Welcome to the Time Series Toolbox
The Time Series Toolbox enables users to perform preliminary analysis on either user uploaded time series data or preloaded United States Geological Survey (USGS) streamflow gage data. Without programming expertise, users can deploy streamlined analysis pipelines, uncovering previously hidden data patterns and rapidly moving from data acquisition to analytic insight. Thus, the tool enables more consistent, repeatable, and efficient time series analysis.
This web tool applies various statistical tests to facilitate a better understanding of the data. In particular, the tool can detect nonstationarities in the historical record to help the user segment the record into datasets whose statistical properties can be considered stationary. The tool also allows users to condUsers can also explore their data through three different time series models: Auto-Regressive Integrated Moving Average (ARIMA), Exponential Smoothing (ETS), and Linear Models (TSLM). These models can be applied in the forecasting, error handling, interpretation, and decomposition of climate data.

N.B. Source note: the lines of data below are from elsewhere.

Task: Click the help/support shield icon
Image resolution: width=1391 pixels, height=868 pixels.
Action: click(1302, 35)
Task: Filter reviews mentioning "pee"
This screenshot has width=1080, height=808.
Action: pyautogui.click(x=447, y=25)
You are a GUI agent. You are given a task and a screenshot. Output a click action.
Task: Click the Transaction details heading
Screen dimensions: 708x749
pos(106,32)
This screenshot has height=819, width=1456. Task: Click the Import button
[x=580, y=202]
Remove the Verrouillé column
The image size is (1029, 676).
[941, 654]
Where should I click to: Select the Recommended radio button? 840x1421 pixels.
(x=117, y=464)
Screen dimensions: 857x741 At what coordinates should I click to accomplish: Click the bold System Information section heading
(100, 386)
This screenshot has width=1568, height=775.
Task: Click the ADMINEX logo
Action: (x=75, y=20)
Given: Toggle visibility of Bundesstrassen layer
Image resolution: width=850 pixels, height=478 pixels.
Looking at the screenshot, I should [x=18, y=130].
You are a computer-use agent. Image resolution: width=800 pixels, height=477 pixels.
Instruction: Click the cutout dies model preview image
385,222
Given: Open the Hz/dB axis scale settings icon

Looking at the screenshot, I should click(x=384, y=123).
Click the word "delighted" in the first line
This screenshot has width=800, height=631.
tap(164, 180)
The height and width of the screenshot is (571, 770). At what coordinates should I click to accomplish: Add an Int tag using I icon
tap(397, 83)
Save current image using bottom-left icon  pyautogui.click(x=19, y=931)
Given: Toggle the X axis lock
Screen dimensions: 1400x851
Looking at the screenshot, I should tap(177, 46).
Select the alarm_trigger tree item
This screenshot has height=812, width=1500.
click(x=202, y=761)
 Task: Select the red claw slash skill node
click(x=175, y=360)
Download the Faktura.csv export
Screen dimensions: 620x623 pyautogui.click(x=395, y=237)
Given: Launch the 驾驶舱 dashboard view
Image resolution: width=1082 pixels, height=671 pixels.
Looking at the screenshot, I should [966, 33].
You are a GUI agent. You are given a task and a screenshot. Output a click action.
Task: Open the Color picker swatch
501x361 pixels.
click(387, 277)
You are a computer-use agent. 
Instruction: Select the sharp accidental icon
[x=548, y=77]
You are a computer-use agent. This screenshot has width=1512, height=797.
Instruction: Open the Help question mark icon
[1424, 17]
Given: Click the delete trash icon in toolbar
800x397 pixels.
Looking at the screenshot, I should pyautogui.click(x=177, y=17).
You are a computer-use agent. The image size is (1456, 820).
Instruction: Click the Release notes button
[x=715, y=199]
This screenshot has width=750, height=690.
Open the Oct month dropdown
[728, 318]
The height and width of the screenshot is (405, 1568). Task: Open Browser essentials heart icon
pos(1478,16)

This tool was developed in conjunction with USACE Engineering Technical Letter (ETL) 1100-2-3, Guidance for Detection of Nonstationarities in Annual Maximum Discharges, to detect nonstationarities in maximum annual flow time series. Per this ETL 1100-2-3, engineers will be required to assess the stationarity of all streamflow records analyzed in support of hydrologic analysis carried out for USACE planning and engineering decision-making purposes.
This functionality is contained within four different sheets:
Explore Data - This sheet allows users to select a) their own data or b) preloaded streamflow datasets. From there, the user can visualize that data for immediate inspection and evaluation, with further exploration on the Data Summary, Magnificent Seven, and Seasonality tabs if applicable. If USGS preloaded data is selected, the user can also visually confirm the location of a gage.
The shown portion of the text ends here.